- GIVEN DATA:

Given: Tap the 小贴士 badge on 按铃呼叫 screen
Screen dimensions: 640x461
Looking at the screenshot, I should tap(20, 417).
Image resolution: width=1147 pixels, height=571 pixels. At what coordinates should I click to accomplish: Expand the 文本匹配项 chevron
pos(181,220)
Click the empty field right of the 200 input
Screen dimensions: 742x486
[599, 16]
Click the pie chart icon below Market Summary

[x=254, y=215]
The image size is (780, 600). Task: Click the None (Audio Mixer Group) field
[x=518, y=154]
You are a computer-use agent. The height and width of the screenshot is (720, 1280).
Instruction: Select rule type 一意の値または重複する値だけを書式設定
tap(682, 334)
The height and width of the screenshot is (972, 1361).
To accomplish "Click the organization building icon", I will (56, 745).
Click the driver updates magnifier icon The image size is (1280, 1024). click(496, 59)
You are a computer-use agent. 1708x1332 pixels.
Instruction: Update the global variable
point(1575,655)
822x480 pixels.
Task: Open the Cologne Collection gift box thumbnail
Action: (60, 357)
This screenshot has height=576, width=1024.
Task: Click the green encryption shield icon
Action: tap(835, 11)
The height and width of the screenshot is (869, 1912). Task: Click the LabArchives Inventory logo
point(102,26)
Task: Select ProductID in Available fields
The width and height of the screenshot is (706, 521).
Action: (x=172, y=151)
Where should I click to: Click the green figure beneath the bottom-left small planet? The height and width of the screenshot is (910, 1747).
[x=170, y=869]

- YOUR INSTRUCTIONS:
When the word "agent" appears in a line of the listing, copy that line.

- REPLY TO THE EXERCISE:
You are a computer-use agent. The height and width of the screenshot is (720, 1280).
You are a computer-use agent. 1708x1332 pixels.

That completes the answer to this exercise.